[START]

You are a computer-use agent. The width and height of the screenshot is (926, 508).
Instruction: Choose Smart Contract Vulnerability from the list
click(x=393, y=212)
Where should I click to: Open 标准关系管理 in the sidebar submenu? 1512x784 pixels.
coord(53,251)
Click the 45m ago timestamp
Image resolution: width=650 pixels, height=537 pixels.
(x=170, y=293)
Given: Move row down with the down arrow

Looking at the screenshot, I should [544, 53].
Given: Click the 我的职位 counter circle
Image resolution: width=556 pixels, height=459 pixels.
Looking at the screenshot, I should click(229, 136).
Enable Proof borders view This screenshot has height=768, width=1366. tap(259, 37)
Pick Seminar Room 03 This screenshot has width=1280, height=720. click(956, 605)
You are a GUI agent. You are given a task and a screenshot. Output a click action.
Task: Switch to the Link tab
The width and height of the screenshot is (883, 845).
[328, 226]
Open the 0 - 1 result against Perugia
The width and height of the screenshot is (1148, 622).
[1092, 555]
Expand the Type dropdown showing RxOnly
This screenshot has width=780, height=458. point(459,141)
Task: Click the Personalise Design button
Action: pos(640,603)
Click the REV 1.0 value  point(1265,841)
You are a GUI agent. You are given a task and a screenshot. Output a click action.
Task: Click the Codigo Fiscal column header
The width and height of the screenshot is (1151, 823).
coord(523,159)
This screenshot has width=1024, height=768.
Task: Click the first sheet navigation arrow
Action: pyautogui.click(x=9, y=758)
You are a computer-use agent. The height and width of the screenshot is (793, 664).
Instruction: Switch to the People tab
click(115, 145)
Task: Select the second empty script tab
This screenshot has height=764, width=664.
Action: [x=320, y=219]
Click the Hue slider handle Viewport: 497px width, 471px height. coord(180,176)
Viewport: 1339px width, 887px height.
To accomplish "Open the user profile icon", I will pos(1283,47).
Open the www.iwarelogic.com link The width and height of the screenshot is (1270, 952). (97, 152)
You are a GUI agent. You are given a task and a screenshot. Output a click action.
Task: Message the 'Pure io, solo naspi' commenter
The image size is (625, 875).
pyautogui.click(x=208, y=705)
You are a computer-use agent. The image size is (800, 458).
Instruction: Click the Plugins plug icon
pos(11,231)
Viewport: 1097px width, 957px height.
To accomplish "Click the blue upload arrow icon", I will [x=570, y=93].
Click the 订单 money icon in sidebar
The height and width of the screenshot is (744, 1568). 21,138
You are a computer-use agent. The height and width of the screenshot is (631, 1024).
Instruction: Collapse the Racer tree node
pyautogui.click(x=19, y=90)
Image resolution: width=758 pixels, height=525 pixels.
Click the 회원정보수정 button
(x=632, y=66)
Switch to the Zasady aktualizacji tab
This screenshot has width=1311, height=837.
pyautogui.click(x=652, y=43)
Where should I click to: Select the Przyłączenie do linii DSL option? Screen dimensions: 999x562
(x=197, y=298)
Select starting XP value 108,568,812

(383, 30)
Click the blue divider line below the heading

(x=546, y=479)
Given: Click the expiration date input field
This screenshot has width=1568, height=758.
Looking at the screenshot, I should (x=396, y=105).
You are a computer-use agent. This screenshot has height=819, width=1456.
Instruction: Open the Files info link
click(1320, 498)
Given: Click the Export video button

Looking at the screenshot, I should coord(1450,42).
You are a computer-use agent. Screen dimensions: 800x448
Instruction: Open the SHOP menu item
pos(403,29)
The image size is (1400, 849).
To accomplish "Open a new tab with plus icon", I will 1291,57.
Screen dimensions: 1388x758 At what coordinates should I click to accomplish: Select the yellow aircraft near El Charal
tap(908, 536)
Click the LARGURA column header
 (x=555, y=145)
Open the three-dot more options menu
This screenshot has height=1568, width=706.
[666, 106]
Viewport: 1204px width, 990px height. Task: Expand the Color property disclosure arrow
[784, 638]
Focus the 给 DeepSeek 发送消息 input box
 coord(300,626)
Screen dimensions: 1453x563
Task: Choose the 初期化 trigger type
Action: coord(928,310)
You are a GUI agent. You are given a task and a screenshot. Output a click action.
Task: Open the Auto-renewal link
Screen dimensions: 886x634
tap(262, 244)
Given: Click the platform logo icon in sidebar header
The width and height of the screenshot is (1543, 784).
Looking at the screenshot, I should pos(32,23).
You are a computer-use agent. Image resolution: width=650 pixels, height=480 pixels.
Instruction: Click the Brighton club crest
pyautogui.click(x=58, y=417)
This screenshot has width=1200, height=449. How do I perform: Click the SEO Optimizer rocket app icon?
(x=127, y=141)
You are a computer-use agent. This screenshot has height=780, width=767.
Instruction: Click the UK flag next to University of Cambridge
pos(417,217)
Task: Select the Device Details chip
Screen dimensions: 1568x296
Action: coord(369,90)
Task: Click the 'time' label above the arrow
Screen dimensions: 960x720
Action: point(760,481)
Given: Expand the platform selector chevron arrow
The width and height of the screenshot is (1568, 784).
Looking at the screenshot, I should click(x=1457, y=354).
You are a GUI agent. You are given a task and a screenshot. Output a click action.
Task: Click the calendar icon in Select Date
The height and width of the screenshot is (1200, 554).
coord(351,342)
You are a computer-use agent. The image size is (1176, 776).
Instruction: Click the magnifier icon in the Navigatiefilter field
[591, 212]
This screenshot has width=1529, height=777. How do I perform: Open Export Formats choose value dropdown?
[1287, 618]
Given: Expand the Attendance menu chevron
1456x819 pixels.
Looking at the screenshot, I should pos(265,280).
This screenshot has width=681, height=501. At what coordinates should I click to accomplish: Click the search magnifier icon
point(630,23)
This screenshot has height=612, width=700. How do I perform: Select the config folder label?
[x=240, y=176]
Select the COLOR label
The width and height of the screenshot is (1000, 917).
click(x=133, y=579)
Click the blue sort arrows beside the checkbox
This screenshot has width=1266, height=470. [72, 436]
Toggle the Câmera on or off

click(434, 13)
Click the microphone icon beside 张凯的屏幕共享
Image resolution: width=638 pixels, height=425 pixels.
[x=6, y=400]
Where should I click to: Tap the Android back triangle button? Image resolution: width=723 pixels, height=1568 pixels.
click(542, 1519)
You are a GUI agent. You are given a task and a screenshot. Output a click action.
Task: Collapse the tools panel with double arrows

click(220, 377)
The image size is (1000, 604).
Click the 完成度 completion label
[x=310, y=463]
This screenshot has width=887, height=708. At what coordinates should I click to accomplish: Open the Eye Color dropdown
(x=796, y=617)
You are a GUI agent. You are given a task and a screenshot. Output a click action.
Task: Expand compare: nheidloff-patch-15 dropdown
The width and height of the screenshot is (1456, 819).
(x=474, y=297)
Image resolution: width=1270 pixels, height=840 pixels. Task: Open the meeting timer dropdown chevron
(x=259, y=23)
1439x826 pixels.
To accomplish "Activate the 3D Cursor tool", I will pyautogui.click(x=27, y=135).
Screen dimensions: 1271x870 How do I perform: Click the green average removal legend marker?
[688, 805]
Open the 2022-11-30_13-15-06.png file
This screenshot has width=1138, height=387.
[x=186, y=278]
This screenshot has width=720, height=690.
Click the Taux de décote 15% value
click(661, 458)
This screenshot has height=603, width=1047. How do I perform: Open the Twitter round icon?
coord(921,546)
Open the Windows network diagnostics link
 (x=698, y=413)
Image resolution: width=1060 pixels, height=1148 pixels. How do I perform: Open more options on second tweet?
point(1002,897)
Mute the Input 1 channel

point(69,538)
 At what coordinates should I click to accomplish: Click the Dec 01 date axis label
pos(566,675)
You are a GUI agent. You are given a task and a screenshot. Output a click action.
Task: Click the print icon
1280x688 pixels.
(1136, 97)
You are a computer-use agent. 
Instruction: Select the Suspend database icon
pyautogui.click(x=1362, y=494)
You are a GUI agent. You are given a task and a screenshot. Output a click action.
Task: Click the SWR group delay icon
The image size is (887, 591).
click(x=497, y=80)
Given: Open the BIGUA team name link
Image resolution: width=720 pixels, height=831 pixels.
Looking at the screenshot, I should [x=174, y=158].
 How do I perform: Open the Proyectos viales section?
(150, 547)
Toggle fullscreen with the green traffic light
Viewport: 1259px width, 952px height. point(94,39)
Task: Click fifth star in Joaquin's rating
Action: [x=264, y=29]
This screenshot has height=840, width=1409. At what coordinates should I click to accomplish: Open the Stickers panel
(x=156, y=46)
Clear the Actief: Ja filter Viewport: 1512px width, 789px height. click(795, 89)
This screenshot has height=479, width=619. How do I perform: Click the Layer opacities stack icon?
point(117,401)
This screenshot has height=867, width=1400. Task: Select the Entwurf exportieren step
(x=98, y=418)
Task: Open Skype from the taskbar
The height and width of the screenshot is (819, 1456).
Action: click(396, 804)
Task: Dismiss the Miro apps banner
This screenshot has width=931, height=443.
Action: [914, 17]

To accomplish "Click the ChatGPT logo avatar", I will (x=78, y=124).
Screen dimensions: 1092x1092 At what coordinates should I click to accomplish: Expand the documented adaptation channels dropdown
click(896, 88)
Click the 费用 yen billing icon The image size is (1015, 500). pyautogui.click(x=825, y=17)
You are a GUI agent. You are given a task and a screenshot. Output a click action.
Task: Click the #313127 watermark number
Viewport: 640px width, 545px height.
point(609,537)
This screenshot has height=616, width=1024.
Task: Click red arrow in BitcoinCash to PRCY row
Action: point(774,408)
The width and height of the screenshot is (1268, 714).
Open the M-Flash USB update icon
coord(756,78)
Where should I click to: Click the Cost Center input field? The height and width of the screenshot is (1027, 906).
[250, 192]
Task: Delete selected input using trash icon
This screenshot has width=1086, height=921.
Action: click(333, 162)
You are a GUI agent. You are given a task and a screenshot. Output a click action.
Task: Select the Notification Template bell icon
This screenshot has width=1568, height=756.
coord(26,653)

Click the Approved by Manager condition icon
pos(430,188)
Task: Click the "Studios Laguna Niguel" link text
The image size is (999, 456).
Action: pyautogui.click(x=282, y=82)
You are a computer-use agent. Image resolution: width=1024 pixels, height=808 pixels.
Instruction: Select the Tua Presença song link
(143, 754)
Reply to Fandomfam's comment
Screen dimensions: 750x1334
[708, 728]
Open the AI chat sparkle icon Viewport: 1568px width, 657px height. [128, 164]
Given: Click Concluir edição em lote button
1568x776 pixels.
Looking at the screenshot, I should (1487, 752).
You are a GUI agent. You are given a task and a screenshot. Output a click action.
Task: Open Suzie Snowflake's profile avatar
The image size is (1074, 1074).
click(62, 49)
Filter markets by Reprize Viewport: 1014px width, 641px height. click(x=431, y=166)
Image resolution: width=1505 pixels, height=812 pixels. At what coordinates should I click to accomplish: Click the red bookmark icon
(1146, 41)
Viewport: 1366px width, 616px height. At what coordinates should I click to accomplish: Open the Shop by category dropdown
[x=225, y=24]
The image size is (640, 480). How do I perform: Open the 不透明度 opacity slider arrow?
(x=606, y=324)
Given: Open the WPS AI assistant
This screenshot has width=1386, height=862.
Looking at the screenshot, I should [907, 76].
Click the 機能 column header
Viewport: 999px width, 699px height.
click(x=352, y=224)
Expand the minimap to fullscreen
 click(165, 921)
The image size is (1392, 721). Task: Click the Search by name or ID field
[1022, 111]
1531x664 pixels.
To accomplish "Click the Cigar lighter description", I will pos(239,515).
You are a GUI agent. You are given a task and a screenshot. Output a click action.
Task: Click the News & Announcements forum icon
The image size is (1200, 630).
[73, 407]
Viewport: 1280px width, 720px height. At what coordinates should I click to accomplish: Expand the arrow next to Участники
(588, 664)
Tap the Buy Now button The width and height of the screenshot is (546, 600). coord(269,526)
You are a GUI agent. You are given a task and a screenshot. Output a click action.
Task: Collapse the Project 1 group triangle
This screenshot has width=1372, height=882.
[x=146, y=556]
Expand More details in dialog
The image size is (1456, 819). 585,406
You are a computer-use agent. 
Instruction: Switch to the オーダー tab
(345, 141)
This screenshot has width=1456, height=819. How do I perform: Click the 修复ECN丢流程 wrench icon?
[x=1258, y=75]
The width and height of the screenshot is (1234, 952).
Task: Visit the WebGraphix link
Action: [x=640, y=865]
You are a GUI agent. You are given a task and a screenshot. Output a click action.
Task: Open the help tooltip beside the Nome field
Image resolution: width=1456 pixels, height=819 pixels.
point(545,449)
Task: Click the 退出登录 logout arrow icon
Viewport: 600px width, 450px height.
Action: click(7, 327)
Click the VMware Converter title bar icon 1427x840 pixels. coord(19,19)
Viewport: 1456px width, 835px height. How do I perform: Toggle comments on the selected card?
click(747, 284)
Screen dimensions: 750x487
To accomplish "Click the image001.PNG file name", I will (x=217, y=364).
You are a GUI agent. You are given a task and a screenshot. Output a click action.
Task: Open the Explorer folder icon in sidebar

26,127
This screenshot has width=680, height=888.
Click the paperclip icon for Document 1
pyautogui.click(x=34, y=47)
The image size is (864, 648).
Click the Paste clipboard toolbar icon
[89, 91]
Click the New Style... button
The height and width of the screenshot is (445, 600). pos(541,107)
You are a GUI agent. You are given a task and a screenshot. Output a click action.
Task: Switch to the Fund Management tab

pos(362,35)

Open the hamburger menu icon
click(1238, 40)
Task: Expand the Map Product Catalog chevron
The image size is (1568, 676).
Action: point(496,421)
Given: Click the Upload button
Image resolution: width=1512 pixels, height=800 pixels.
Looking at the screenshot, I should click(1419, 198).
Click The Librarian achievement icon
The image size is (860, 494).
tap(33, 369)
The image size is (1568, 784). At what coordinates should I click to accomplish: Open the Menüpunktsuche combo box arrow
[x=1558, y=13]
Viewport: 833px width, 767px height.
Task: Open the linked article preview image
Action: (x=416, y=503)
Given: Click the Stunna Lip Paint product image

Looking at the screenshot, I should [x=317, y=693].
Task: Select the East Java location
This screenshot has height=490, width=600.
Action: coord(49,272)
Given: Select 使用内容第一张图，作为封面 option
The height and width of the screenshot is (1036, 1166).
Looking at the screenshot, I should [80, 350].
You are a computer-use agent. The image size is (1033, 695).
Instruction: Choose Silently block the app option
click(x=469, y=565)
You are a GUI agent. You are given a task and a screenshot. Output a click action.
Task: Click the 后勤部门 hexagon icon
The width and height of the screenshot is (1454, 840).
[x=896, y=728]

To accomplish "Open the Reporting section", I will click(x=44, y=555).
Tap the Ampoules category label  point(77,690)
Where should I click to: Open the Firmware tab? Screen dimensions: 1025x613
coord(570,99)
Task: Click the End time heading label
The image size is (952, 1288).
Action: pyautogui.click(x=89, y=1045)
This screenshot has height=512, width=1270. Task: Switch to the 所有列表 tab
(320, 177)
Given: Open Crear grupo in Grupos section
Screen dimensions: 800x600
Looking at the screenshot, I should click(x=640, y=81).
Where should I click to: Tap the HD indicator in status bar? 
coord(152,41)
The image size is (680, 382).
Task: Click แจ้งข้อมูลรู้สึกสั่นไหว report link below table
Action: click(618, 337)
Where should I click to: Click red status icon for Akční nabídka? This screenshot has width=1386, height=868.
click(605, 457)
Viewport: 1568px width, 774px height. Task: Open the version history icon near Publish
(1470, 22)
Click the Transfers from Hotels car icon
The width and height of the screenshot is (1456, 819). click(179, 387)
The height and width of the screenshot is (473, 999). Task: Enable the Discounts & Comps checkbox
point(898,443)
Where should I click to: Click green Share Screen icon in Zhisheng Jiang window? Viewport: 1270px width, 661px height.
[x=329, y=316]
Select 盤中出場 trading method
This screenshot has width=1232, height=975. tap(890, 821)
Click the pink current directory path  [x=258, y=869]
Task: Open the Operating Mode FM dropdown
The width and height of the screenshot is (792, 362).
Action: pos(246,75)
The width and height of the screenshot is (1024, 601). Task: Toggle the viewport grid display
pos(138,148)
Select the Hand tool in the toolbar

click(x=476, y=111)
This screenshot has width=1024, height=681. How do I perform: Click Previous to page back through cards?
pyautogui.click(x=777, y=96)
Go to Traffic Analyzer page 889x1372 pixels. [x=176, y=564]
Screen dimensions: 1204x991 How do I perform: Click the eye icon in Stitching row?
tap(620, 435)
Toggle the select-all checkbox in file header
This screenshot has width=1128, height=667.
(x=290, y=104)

[END]

Copy out the rows from the start through the line containing "(x=170, y=293)", with both ends included, reproducing each line unchanged.

You are a computer-use agent. The width and height of the screenshot is (926, 508).
Instruction: Choose Smart Contract Vulnerability from the list
click(x=393, y=212)
Where should I click to: Open 标准关系管理 in the sidebar submenu? 1512x784 pixels.
coord(53,251)
Click the 45m ago timestamp
Image resolution: width=650 pixels, height=537 pixels.
(x=170, y=293)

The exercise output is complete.